Task instructions: Your reply should hold the line containing "Edge Mk II (2015-) (85, 329)" and every later line of the records, reproduced exactly, and no other lines.
════
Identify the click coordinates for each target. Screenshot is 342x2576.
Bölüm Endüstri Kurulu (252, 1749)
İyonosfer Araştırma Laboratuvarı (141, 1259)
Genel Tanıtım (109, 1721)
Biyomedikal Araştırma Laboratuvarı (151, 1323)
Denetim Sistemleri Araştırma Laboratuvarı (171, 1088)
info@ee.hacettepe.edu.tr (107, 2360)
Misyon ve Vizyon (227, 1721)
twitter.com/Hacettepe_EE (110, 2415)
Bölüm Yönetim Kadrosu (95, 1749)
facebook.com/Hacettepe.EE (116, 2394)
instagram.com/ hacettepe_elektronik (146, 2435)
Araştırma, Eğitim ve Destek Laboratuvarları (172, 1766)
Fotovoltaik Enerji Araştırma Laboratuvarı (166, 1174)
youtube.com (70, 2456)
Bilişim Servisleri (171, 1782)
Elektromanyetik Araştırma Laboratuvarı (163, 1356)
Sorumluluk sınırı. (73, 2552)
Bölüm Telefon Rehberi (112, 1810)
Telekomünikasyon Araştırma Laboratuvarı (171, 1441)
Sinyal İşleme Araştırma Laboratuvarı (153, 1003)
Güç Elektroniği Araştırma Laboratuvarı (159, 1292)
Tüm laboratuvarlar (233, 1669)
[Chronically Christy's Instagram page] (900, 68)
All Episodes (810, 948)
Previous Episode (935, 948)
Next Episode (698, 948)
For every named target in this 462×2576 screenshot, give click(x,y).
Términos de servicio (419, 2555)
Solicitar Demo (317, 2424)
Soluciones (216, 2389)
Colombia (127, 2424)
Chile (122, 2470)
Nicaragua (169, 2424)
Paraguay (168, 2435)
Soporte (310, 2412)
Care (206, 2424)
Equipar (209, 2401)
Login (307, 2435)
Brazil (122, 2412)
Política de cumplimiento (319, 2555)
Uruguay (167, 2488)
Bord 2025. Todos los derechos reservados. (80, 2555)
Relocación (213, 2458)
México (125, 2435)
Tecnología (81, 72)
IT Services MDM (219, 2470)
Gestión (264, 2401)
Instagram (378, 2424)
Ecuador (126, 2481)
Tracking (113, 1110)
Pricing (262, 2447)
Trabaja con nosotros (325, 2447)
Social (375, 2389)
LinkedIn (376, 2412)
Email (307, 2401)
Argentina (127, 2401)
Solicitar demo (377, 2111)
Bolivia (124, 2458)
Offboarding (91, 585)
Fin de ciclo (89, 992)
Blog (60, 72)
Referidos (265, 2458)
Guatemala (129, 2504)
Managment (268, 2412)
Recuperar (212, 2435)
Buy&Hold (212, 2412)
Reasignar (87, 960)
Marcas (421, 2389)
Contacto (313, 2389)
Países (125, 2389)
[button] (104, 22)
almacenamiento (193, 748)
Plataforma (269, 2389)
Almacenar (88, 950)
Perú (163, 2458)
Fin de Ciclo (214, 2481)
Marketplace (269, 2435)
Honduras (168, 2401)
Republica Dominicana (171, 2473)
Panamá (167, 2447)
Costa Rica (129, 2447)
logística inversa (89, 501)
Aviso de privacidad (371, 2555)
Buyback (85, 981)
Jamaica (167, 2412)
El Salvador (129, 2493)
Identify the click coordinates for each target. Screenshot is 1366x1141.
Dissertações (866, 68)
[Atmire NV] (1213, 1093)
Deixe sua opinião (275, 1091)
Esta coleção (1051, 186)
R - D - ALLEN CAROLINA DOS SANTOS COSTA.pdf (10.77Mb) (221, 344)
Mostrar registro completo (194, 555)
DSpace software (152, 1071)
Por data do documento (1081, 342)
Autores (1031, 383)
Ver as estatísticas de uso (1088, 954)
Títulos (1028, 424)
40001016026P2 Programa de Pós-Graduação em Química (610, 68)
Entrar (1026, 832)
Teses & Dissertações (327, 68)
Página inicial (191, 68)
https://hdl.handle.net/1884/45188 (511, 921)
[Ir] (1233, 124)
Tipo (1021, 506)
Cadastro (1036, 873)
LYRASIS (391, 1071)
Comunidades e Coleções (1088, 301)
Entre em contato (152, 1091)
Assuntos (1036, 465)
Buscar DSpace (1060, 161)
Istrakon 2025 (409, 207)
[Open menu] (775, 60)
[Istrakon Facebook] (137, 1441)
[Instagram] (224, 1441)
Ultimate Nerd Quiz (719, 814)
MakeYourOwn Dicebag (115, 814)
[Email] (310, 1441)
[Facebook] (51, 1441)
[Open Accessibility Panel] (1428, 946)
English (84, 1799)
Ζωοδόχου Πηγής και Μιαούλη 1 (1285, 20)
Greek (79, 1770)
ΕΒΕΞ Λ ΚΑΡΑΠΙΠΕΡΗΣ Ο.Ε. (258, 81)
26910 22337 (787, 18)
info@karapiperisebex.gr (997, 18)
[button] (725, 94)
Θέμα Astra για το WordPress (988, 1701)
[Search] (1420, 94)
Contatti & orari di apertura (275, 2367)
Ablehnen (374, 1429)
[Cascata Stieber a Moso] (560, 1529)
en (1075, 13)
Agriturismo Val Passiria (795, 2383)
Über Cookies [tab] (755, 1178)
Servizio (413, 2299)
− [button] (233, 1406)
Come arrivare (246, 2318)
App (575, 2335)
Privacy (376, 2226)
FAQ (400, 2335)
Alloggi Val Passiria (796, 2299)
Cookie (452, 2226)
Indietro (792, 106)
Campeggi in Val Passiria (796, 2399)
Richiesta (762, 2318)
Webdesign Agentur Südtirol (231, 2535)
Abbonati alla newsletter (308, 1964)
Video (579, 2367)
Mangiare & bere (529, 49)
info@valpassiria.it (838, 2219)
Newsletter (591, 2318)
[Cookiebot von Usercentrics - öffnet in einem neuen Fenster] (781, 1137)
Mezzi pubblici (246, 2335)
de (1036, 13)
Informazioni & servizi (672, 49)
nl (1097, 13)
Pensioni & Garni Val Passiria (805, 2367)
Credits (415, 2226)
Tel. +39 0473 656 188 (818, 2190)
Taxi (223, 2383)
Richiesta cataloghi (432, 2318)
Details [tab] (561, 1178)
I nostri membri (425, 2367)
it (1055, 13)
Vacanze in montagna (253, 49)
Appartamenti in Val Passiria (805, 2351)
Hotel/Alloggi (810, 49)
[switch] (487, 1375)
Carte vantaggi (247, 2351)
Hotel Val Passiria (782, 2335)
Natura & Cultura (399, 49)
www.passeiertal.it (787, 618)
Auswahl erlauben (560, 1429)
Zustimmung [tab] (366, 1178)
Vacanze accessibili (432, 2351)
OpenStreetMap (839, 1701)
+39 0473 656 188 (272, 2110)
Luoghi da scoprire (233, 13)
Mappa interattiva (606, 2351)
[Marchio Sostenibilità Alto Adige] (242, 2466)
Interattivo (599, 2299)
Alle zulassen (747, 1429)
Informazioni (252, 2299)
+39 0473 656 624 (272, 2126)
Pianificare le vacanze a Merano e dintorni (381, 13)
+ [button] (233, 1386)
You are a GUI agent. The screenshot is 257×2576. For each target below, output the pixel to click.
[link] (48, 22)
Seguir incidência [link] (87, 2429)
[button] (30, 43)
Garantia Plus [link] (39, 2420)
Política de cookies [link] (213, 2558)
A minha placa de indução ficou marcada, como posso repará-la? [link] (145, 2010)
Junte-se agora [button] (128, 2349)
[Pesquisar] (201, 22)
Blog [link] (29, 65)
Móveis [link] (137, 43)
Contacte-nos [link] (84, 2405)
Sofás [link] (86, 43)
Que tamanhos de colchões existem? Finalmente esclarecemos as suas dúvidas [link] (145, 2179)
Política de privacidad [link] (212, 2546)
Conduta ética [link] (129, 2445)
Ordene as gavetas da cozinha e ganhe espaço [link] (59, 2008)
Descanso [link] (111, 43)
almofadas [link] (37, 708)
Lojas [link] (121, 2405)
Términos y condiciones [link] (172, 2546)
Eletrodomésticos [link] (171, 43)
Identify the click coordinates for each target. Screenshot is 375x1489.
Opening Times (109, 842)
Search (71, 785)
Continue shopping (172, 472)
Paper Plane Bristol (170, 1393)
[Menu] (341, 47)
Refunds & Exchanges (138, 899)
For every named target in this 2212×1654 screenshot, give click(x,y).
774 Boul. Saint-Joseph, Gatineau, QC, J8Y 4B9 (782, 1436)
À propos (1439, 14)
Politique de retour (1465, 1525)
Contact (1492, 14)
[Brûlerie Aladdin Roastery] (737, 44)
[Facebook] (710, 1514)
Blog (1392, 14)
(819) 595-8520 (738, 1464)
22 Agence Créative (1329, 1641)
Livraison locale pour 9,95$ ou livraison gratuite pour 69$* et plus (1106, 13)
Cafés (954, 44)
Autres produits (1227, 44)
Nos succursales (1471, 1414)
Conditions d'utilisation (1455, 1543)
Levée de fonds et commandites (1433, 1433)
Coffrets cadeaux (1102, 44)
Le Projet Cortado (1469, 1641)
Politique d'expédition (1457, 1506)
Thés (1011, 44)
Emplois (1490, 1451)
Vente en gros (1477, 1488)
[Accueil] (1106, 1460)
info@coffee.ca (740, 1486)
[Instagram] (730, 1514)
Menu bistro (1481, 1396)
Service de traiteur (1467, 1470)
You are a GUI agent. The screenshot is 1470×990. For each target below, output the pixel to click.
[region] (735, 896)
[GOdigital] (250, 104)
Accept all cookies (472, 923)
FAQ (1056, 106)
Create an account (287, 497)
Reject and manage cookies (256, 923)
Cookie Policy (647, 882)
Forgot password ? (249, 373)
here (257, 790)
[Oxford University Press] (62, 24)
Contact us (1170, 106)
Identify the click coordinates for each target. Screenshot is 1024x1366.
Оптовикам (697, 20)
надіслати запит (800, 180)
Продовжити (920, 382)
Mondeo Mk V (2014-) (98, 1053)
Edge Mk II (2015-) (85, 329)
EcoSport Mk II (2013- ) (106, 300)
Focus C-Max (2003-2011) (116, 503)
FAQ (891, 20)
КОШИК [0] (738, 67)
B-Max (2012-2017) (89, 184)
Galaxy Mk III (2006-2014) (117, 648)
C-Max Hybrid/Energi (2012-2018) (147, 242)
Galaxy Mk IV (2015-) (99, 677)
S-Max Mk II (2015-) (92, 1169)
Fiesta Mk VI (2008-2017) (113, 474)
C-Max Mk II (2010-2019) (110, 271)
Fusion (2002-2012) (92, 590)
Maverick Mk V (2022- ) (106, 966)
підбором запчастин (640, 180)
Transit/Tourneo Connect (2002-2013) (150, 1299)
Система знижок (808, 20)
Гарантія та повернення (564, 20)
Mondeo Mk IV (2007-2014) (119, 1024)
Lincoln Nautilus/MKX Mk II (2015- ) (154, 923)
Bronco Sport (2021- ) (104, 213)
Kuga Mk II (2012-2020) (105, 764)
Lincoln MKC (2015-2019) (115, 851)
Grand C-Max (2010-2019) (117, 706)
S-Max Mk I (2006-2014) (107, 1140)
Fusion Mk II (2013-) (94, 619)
════
Solution for this task:
Edge Mk II (2015-) (85, 329)
EcoSport Mk II (2013- ) (106, 300)
Focus C-Max (2003-2011) (116, 503)
FAQ (891, 20)
КОШИК [0] (738, 67)
B-Max (2012-2017) (89, 184)
Galaxy Mk III (2006-2014) (117, 648)
C-Max Hybrid/Energi (2012-2018) (147, 242)
Galaxy Mk IV (2015-) (99, 677)
S-Max Mk II (2015-) (92, 1169)
Fiesta Mk VI (2008-2017) (113, 474)
C-Max Mk II (2010-2019) (110, 271)
Fusion (2002-2012) (92, 590)
Maverick Mk V (2022- ) (106, 966)
підбором запчастин (640, 180)
Transit/Tourneo Connect (2002-2013) (150, 1299)
Система знижок (808, 20)
Гарантія та повернення (564, 20)
Mondeo Mk IV (2007-2014) (119, 1024)
Lincoln Nautilus/MKX Mk II (2015- ) (154, 923)
Bronco Sport (2021- ) (104, 213)
Kuga Mk II (2012-2020) (105, 764)
Lincoln MKC (2015-2019) (115, 851)
Grand C-Max (2010-2019) (117, 706)
S-Max Mk I (2006-2014) (107, 1140)
Fusion Mk II (2013-) (94, 619)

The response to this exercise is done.